***** RECORDS

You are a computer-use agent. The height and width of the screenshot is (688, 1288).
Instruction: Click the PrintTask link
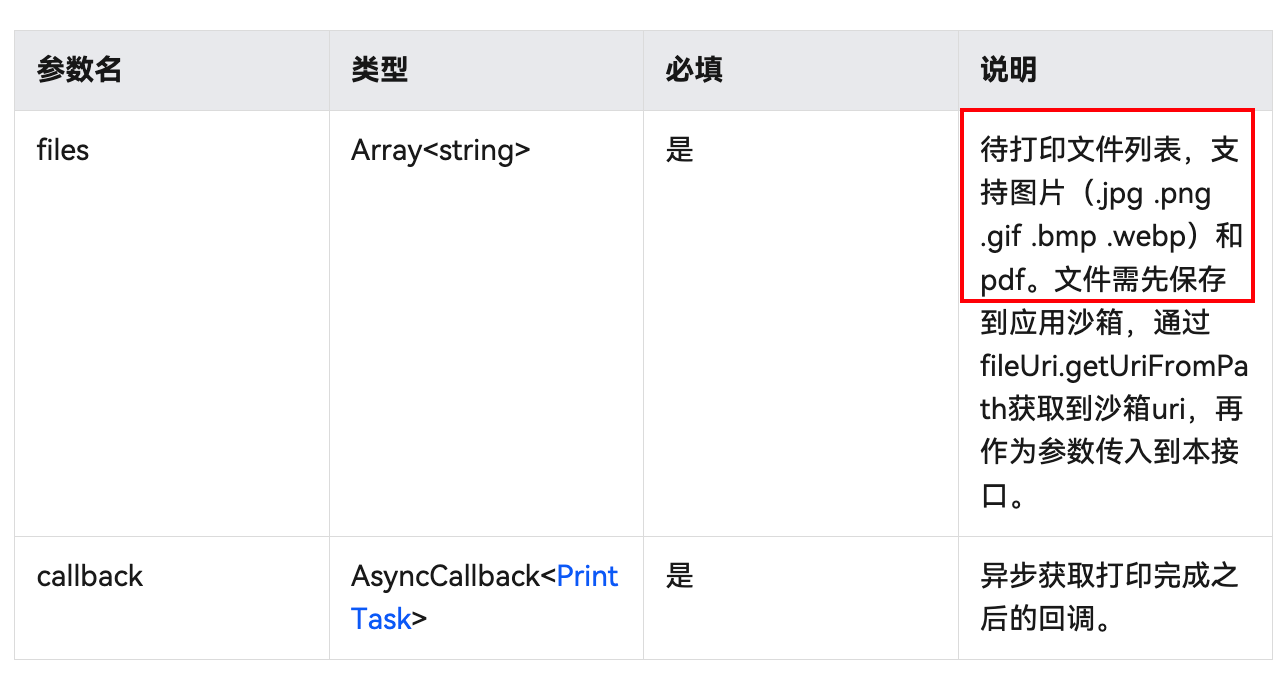[587, 577]
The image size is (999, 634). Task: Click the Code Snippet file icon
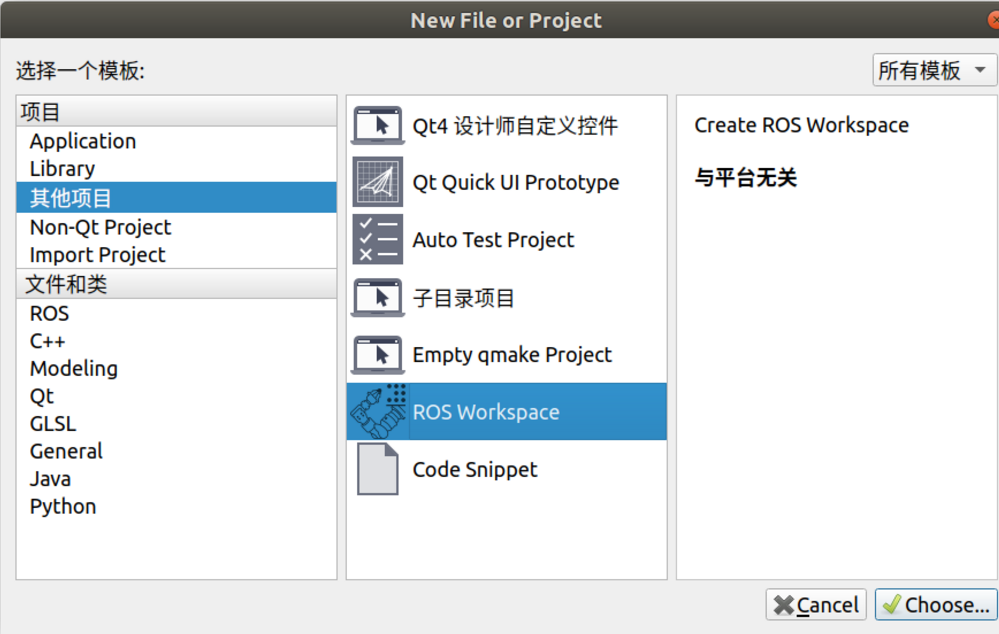point(378,469)
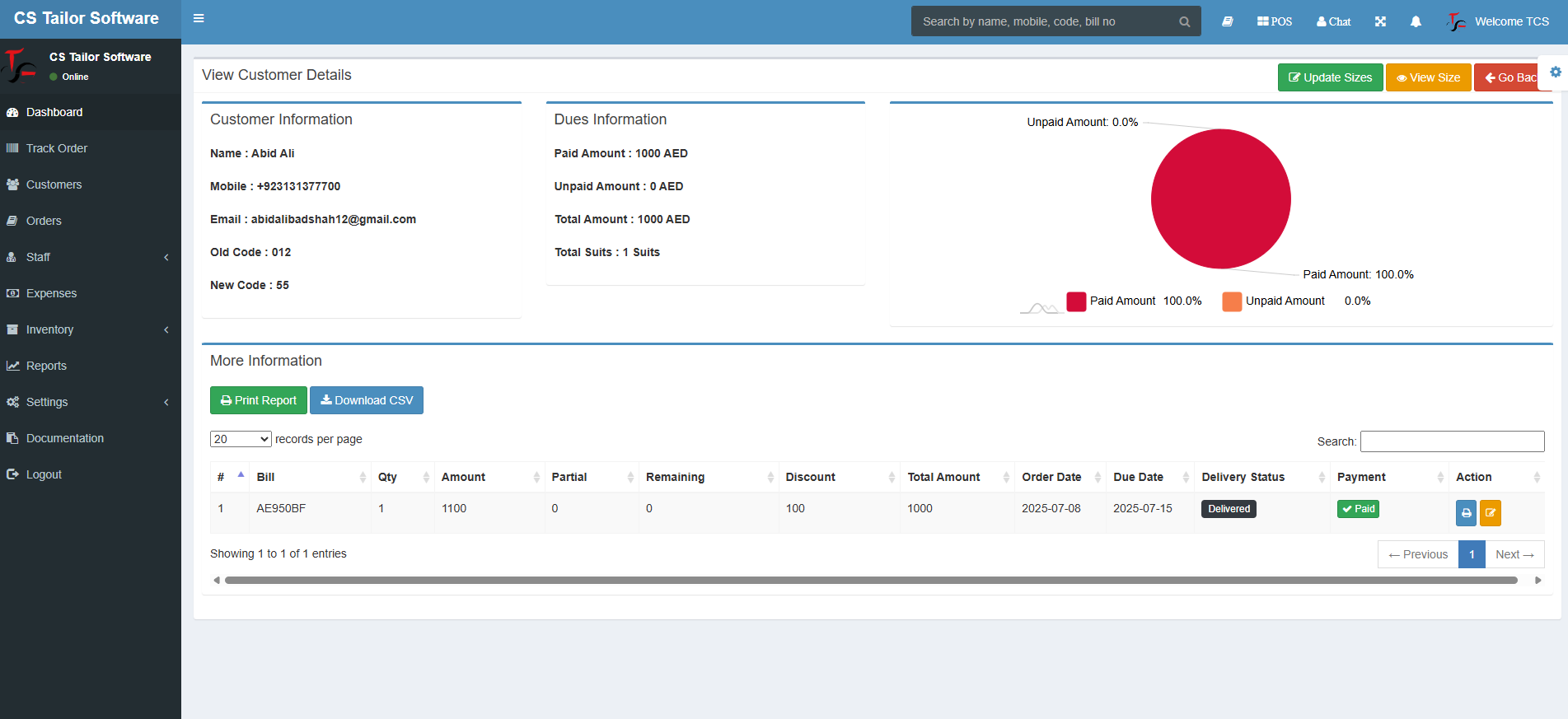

**********

* _ACTION ITEM_:
Without the pictures, repeat the line with "Instruction: Click the PrintTask link" and every line after it to the end of the listing, and nothing else.

* _SOLUTION_:
Instruction: Click the PrintTask link
[587, 577]
The image size is (999, 634). Task: Click the Code Snippet file icon
point(378,469)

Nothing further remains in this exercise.